Below are nine keys for managing your banking relationship:

  1. Leverage your network – When possible, obtain an introduction through a mutual friend or colleague. I was introduced to Tom by Rick, our CPA. Rick is COO at our community’s leading CPA firm. Tom didn’t know me from Adam, but through the introduction, I was able to leverage Rick’s reputation in this new relationship.

  2. Shower and shave – You don’t have to wear your Sunday best, but you don’t want to look like you just crawled out from under a rock either. Think of it like a job interview and dress according to the culture at the bank, which might be different from your day to day working environment.

  3. Relationship not Transaction – Remember, business is about relationships not transactions. Bankers are people too. When establishing a banking relationship, look for someone who can not only provide your financial needs today, but someone with the heart and experience of a mentor, who can provide strategic insight into your business tomorrow. Use this same philosophy when seeking out a CPA or attorney as well. Find people who are interested in you and your business, people you would respect enough to seek out for advice down the road.

  4. Share your vision – When first establishing a banking relationship, be prepared to share why your company exists and what your vision is for the future. It is important that you view your banker as a key partner in helping you to achieve your vision. If she doesn’t express an interest, she probably isn’t the right partner.

  5. Know your stuff – preparation is the key. Anticipate the questions  your banker will have. If finances aren’t your strong point, find a CPA or bookkeeper with which you can role-play. It’s better to have a CPA drive a truck through the holes in your logic than it is for your banker to do so.

  6. ALWAYS tell the truth – never, ever, lie to your banker – don’t even stretch the truth. More than anything, your banker is basing her lending decision on  trust. In the end, she’s not evaluating you based on how slick your presentation is or how sharp you look (although these things can certainly help) but on the answers to two questions. First, do I believe this person/business has a high likelihood of success? And second, can I trust him?

  7. Beat her to the punch – Remember how it was always better for your parents to hear bad news from you rather than from your teacher? In this way, bankers are much like parents. If you had a bad quarter, be upfront and clearly provide your banker with the information and your plan to fix it. Don’t make her go hunting through your financials hoping she won’t discover your poor performance. She’s a trained professional, and her success depends upon her ability to read financial data and smell a rat. She’s going to find it, you might as well use this as an opportunity to build trust by being upfront.

  8. Underpromise and overdeliver – Never give your banker the best case scenario, but rather, manage their expectations. If you publish your stretch goal of $100,000 of topline revenue and achieve $95,000, your banker will be concerned. If you publish your budget goal of $85,000 then go on to achieve the same $95,000, your banker will be ecstatic and have even more confidence in your future projections.
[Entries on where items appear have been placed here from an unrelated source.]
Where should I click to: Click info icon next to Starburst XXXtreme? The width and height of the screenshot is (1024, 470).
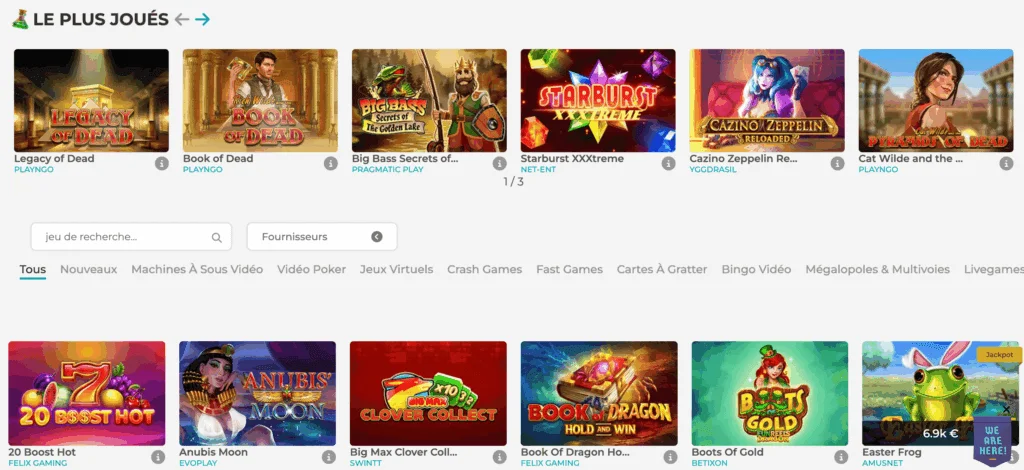click(x=668, y=163)

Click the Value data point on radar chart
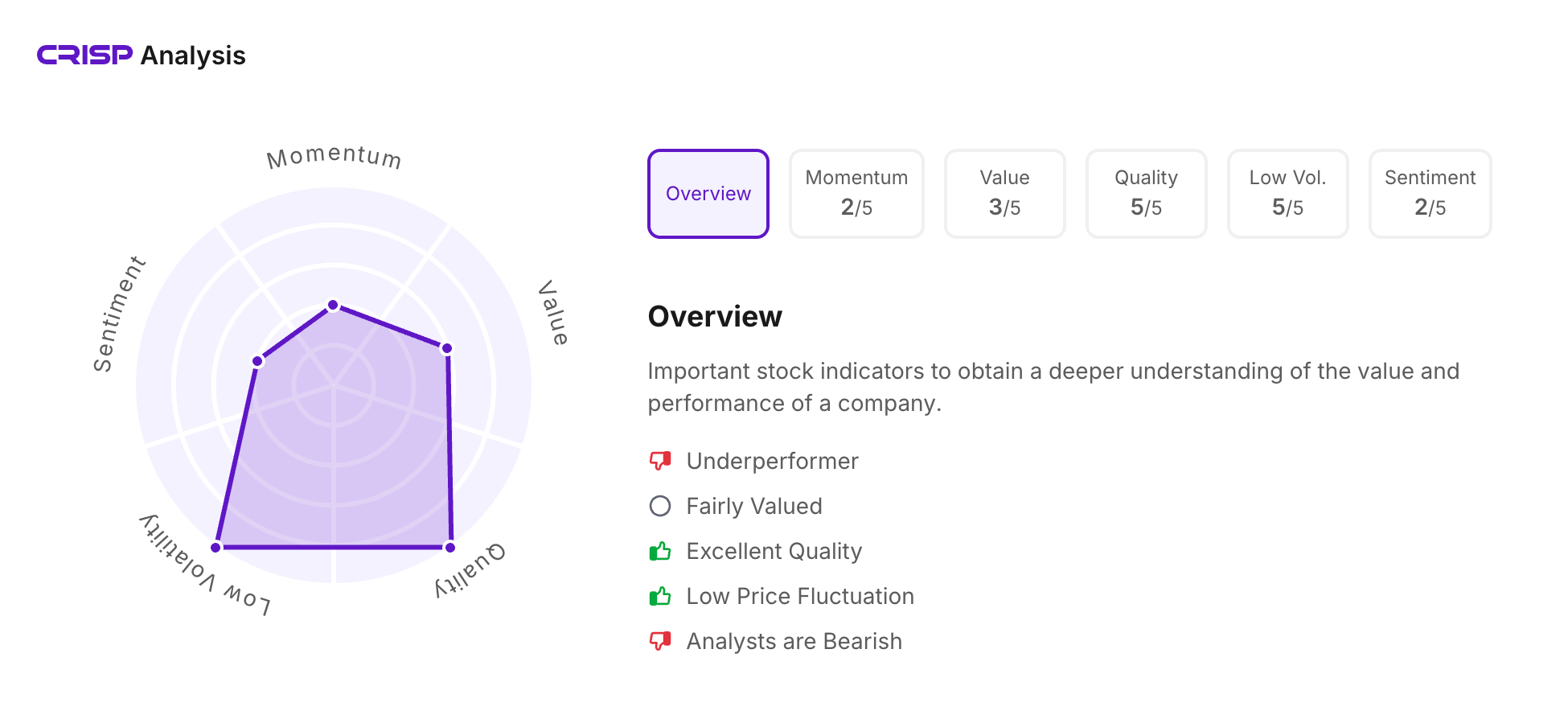pos(447,348)
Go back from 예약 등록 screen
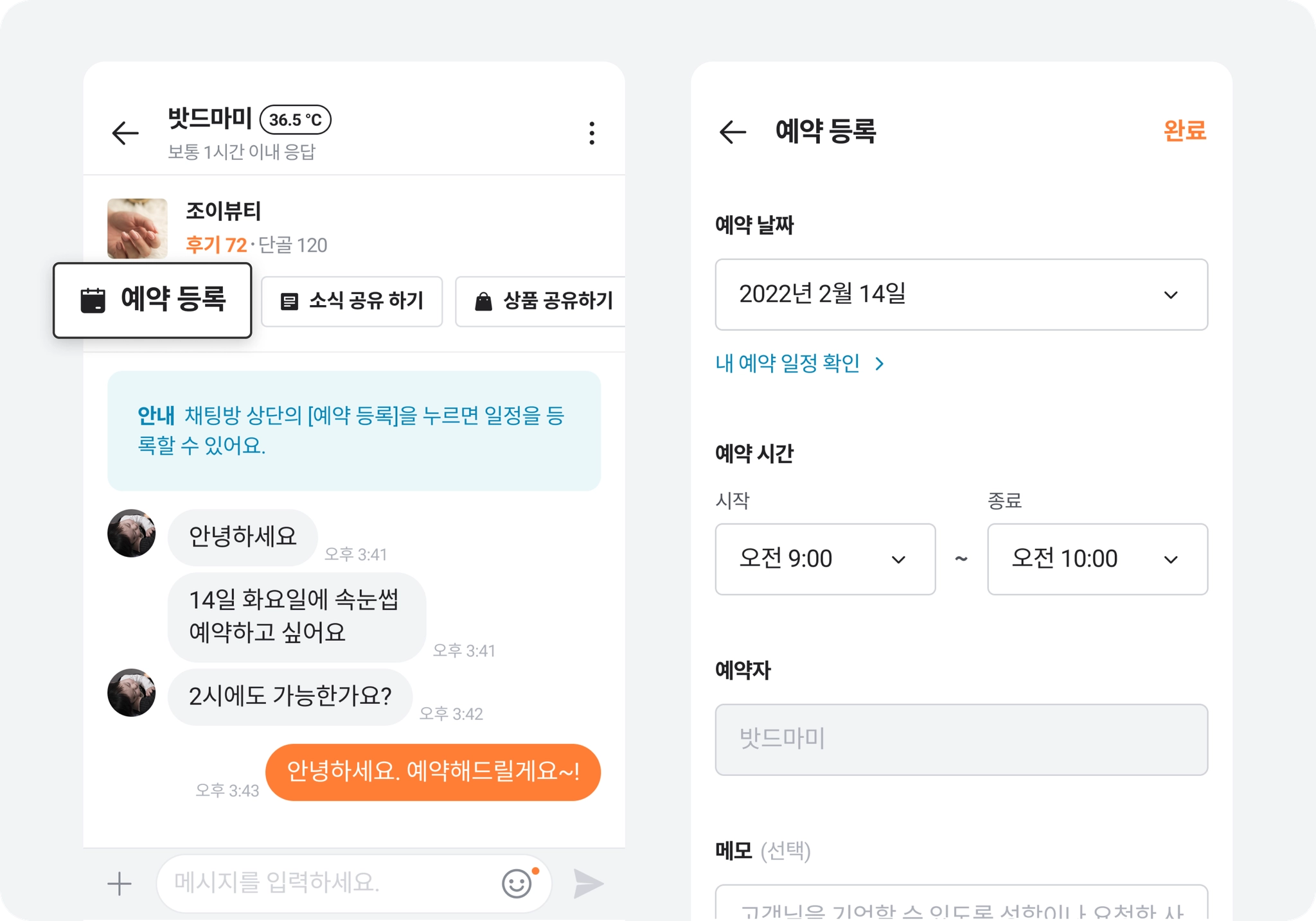The image size is (1316, 921). (733, 132)
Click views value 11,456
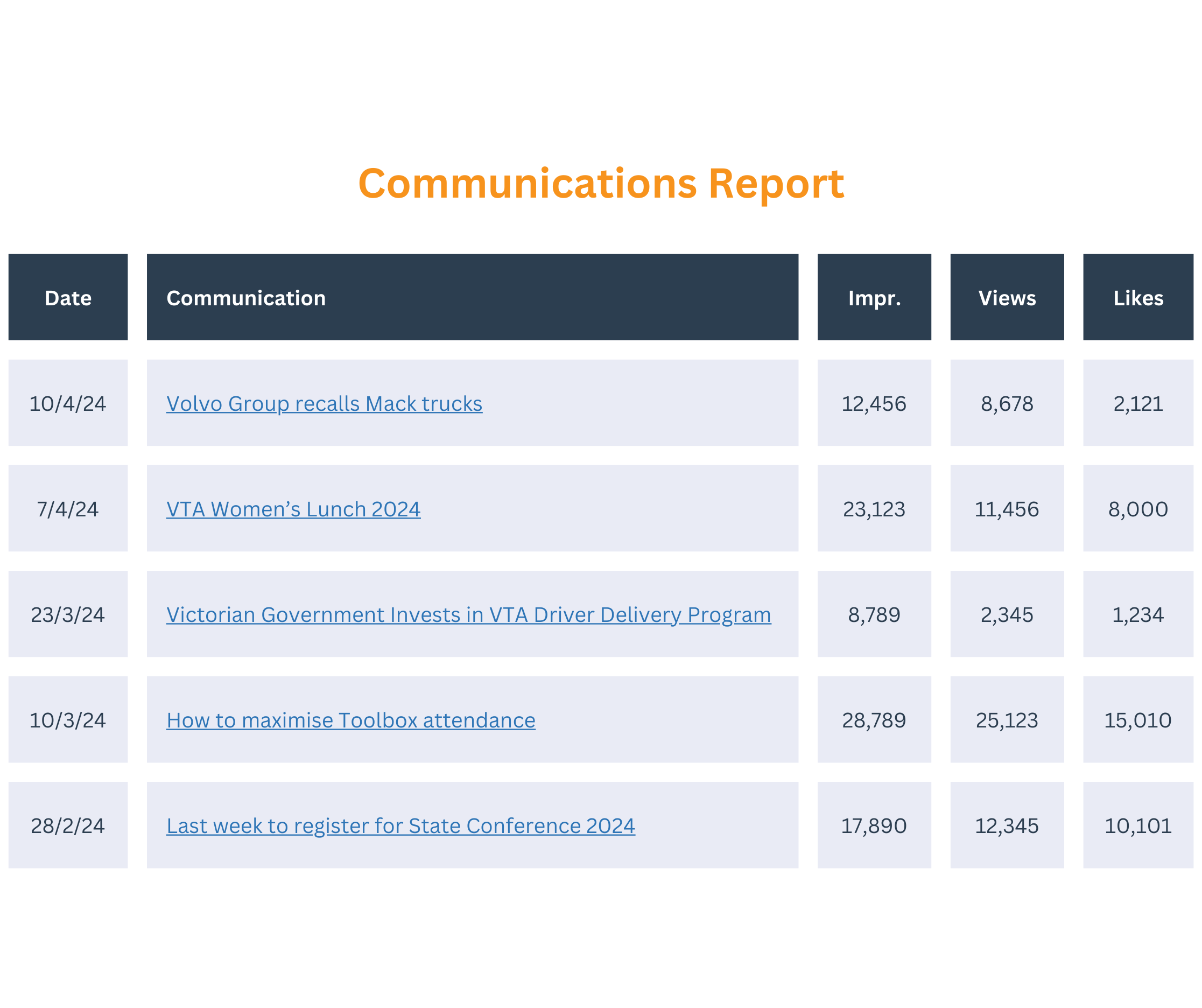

  9. Understand who you’re dealing with – Most bankers are wired totally differently than most entrepreneurs when it comes to risk tolerance. They tend to be risk averse and attracted to a low risk/low payoff opportunity over a high risk/high pay off opportunity, that’s why they’re in banking and not venture capital. That’s also why they are still in business! Your job is to show them why you are low risk.

What have you seen as the keys to your banking relationships? What mistakes have you made? Share with us below and let’s learn together. I’ll do my best to answer your questions if you have them.

-RPY

2 thoughts on “9 Strategies for Making an Impression on your Banker

  1. I’m interested in the relational emphasis of your strategies. Seeing the building blocks of the relationship laid out in specific points is helpful. I especially like the reminder that bankers are people too.

    • Adam – thanks for the comment. Yes, relationships are key to almost all of business. Having a focus on relationships versus simply transactions will give anyone a tremendous leg up on the competition.